Description of the task
Somewhere in the records below is a line containing "The height and width of the screenshot is (200, 200).". Copy that line and everything after it through the end, unchanged.

Given records
-- Opening Marker --

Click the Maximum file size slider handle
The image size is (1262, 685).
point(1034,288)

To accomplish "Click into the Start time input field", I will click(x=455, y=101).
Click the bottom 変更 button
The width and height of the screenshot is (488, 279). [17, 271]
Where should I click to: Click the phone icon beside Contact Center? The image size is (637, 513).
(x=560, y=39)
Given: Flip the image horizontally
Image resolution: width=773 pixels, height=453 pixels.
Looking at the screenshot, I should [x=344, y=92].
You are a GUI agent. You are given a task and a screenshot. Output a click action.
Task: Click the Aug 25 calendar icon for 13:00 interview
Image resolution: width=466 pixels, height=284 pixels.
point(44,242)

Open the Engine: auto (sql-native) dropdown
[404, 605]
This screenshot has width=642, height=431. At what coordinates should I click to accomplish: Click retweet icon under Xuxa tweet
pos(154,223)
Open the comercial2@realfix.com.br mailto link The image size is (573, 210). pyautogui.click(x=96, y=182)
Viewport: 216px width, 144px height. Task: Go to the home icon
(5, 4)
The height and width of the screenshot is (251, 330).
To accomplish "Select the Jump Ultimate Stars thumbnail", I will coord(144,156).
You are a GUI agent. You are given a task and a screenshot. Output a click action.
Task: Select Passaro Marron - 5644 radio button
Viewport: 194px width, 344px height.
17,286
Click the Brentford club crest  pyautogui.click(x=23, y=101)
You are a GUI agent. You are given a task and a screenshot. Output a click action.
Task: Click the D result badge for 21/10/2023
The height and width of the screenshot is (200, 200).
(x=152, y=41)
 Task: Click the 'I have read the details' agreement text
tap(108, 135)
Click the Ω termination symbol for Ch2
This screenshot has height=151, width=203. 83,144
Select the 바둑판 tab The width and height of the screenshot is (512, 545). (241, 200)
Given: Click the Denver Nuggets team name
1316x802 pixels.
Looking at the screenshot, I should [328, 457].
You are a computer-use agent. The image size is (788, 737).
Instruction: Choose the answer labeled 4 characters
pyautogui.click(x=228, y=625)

-- Closing Marker --

Output below
The height and width of the screenshot is (200, 200).
(x=152, y=41)
 Task: Click the 'I have read the details' agreement text
tap(108, 135)
Click the Ω termination symbol for Ch2
This screenshot has height=151, width=203. 83,144
Select the 바둑판 tab The width and height of the screenshot is (512, 545). (241, 200)
Given: Click the Denver Nuggets team name
1316x802 pixels.
Looking at the screenshot, I should [328, 457].
You are a computer-use agent. The image size is (788, 737).
Instruction: Choose the answer labeled 4 characters
pyautogui.click(x=228, y=625)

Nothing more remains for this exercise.